Berdasarkan laporan kinerja perusahaan yang disampaikan dalam Rapat Umum Pemegang Saham Tahunan (RUPST) Tahun Buku 2025 di Jakarta, Rabu, 10 Juni 2026, produksi migas tersebut terdiri atas produksi minyak sebesar 556 ribu barel per hari (MBOPD) dan produksi gas sebesar 2.757 juta kaki kubik per hari (MMSCFD).
Scroll ke bawah untuk melanjutkan membaca
Corporate Secretary PHE, Hermansyah Y. Nasroen, menyebutkan, capaian itu didukung oleh berbagai program pengembangan lapangan yang dilakukan secara masif sepanjang tahun lalu. Selama 2025, perusahaan menyelesaikan pemboran eksploitasi sebanyak 887 sumur, kegiatan workover pada 1.288 sumur, serta well service pada 37.266 sumur.
“Hingga akhir 2025, perusahaan telah melakukan pemboran 20 sumur eksplorasi, survei seismik dua dimensi (2D) sepanjang 2.931 kilometer, serta survei seismik tiga dimensi (3D) seluas 855 kilometer persegi,” kata Hermansyah dikutip dari keterangan tertulis pada Senin, 15 Juni 2026.
Di sektor eksplorasi, kata Hermansyah, PHE memperkuat upaya penemuan sumber migas baru guna menjaga keberlanjutan produksi jangka panjang.
Dari kegiatan eksplorasi tersebut, PHE berhasil menemukan sumber daya kontingen (2C) sebesar 1.097,43 juta barel setara minyak (MMBOE).
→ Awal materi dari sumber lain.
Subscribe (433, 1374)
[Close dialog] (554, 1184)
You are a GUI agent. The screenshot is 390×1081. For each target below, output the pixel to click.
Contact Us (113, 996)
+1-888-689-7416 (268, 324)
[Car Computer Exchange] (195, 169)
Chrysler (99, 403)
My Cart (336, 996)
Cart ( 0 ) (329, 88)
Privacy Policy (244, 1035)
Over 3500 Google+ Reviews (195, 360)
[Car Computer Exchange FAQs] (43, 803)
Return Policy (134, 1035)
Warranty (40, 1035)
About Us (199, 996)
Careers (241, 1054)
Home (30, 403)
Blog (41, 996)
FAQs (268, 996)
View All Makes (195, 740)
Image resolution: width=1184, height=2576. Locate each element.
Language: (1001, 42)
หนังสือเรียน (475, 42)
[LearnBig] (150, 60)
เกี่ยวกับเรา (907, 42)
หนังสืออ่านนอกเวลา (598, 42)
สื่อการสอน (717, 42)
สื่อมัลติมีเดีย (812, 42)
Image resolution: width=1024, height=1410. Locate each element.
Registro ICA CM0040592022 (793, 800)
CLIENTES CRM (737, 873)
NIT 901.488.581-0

Kontribusi terbesar berasal dari penemuan migas nonkonvensional (MNK) di Wilayah Kerja Rokan yang mencapai 724,22 juta barel minyak (MMBO).
Selain itu, PHE membukukan penambahan cadangan terbukti (P1) sebesar 314 MMBOE. Tambahan cadangan tersebut diperoleh melalui realisasi aktivitas merger dan akuisisi (merger and acquisition/M&A), termasuk kontribusi aset di Aljazair melalui proyek MLN Phase 5 di Blok 405a.
Di sisi keuangan, Hermansyah mengatakan perseroan mencatat laba bersih sebesar US$ 2,175 miliar sepanjang 2025. Kinerja tersebut didukung oleh seluruh entitas afiliasi PHE, yakni Regional 1 Sumatera, Regional 2 Jawa, Regional 3 Kalimantan, Regional 4 Jawa Timur dan Indonesia Timur, Regional 5 Internasional, Elnusa, Badak LNG, serta Pertamina Drilling Service Indonesia.
Menurut dia, capaian sepanjang 2025 menunjukkan konsistensi perusahaan dalam menjaga kinerja operasional sekaligus memperkuat fondasi pertumbuhan jangka panjang.
Pencapaian produksi lebih dari 1 juta BOEPD dan penemuan sumber daya baru lebih dari 1 miliar BOE menunjukkan komitmen PHE untuk terus menjaga ketahanan energi nasional. "Kinerja ini juga mencerminkan upaya berkelanjutan perusahaan dalam meningkatkan produksi sekaligus memperkuat cadangan dan sumber daya untuk mendukung pertumbuhan di masa depan," ujar Hermansyah.
Ia melanjutkan, ke depannya PHE tetap berfokus pada peningkatan kinerja operasional, penerapan teknologi dan inovasi, serta pengembangan sumber daya dan cadangan migas secara berkelanjutan guna mendukung target produksi nasional.
"PHE akan terus fokus pada peningkatan kinerja operasional yang unggul, penerapan teknologi dan inovasi, serta pengembangan sumber daya dan cadangan secara berkelanjutan guna mendukung target produksi nasional dan mewujudkan ketahanan energi," kata Hermansyah.